▶ **SUPPLIED ENTRIES**

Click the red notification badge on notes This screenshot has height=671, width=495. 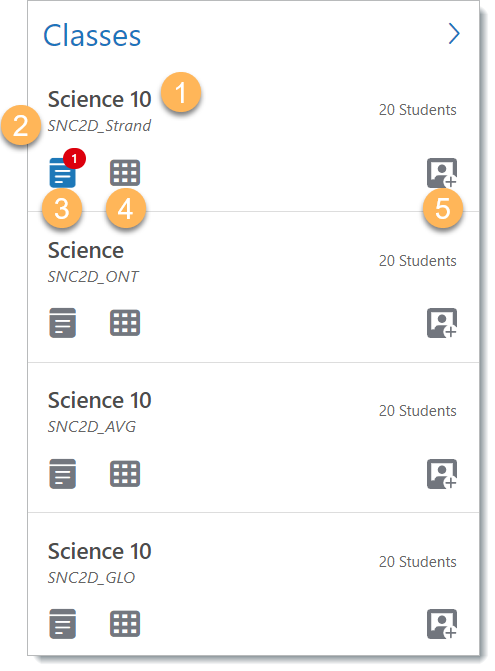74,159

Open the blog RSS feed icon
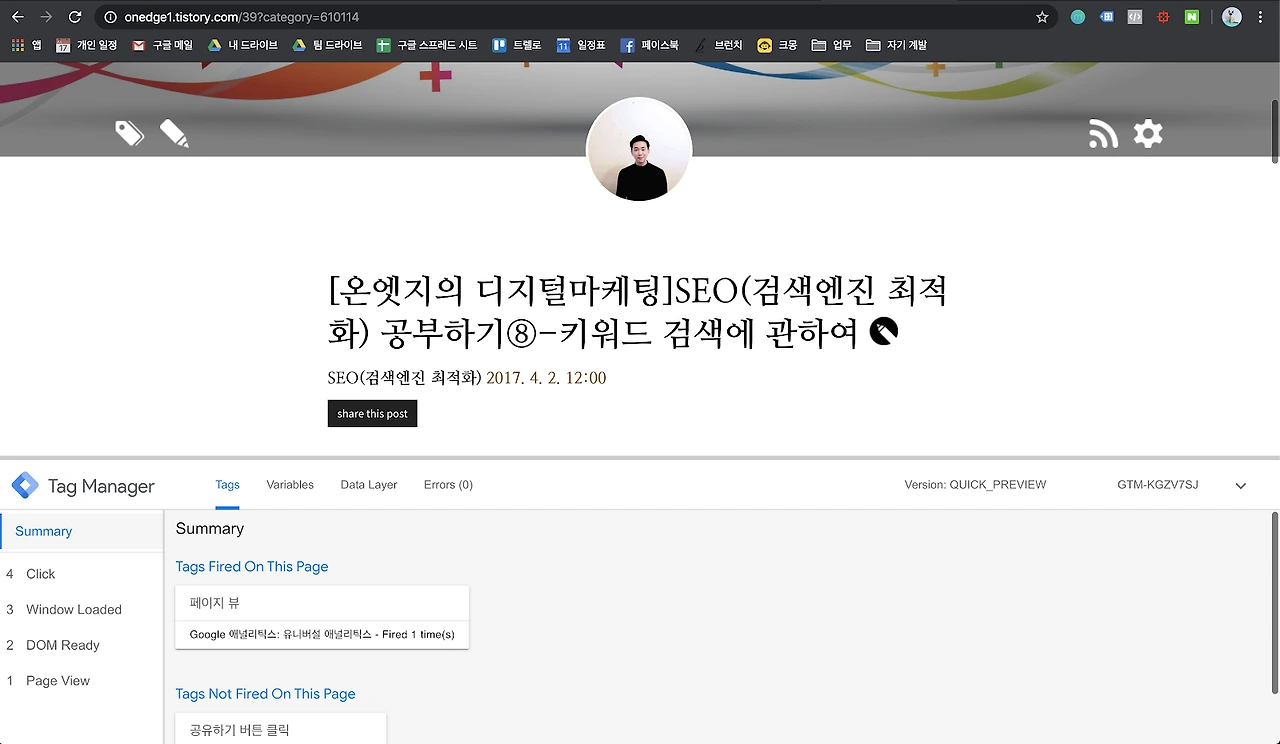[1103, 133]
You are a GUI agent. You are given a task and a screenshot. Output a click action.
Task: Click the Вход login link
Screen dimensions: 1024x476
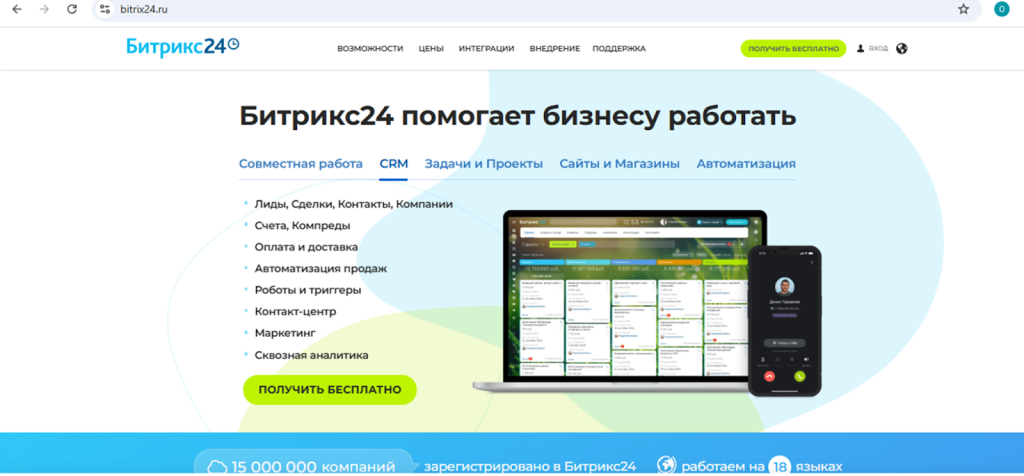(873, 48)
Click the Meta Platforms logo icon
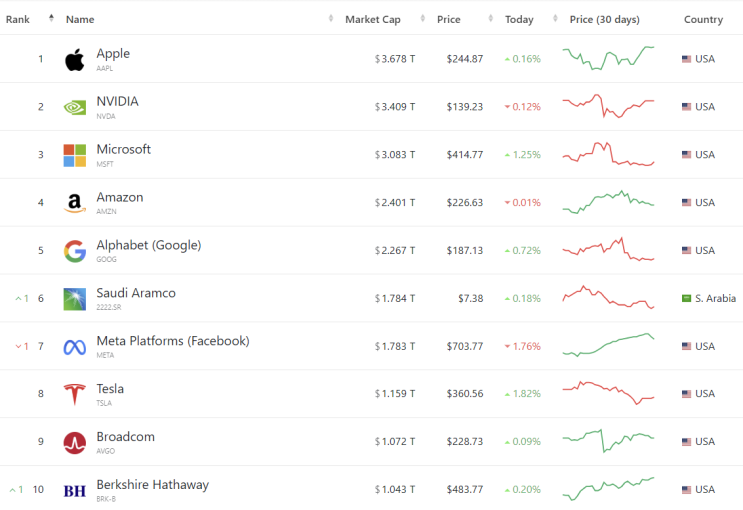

...

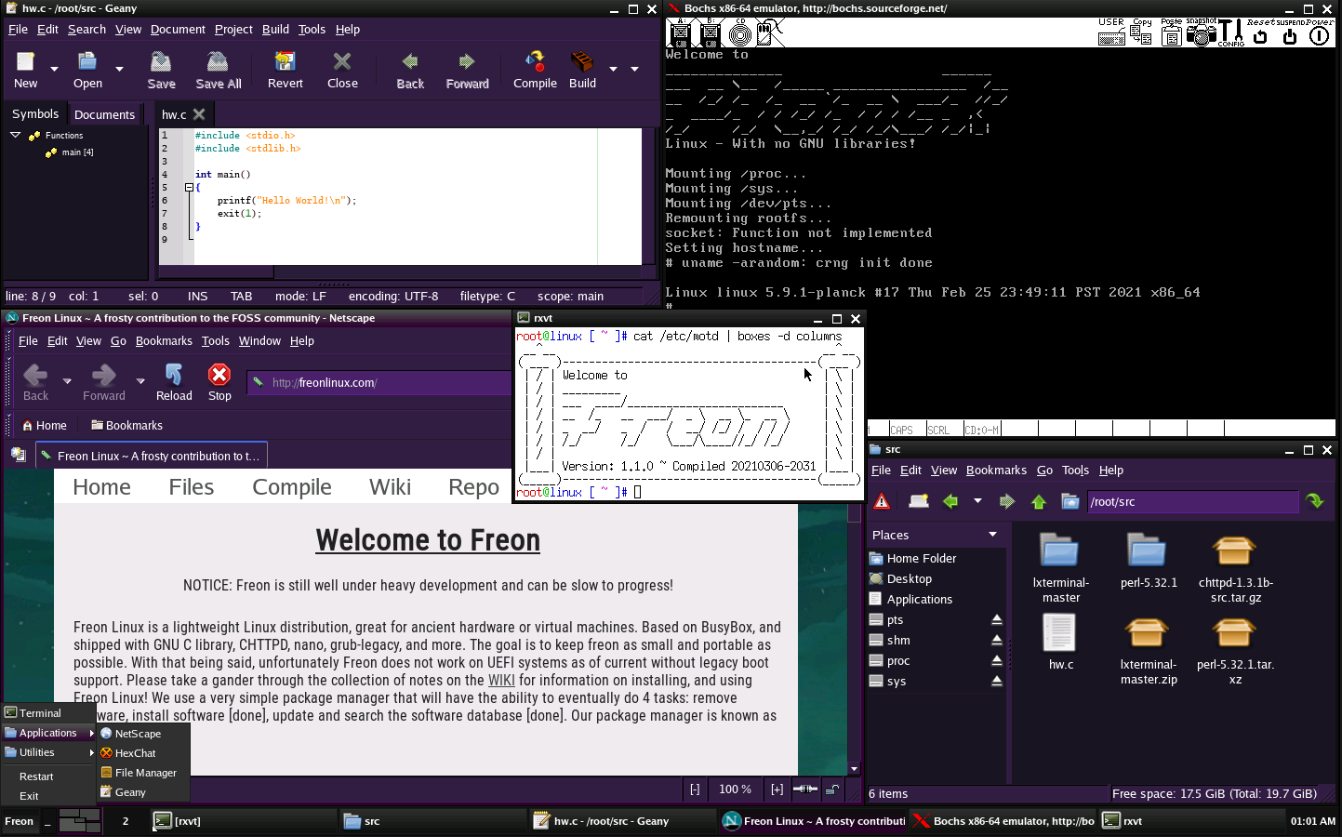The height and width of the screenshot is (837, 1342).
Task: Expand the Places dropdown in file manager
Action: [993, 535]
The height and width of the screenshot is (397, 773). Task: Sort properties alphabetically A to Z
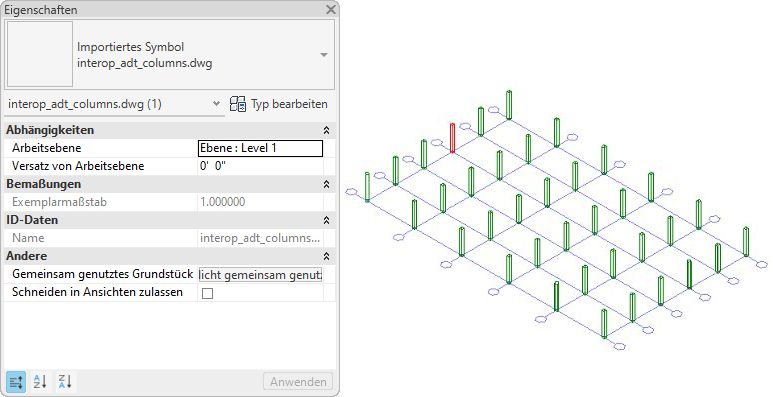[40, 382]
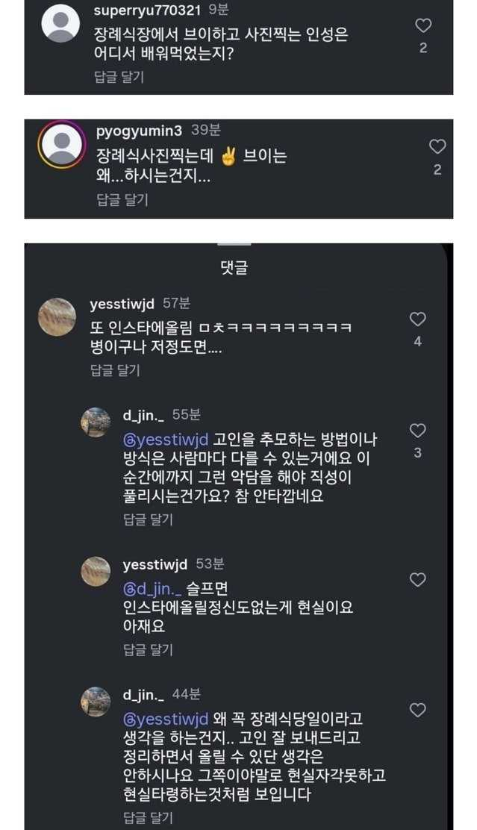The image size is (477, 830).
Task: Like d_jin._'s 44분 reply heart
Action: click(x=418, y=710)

▶ **WHAT IS BEING ASKED**
Using the records above, print exactly the lines between the ones containing "Open the blog RSS feed icon" and "Click the Meta Platforms logo icon", inclusive, and nothing else; no pictures.

▶ **ANSWER TO THIS EXERCISE**
Open the blog RSS feed icon
[1103, 133]
You are a GUI agent. You are given a task and a screenshot. Output a click action.
Task: Click the Вход login link
Screen dimensions: 1024x476
(873, 48)
Click the Meta Platforms logo icon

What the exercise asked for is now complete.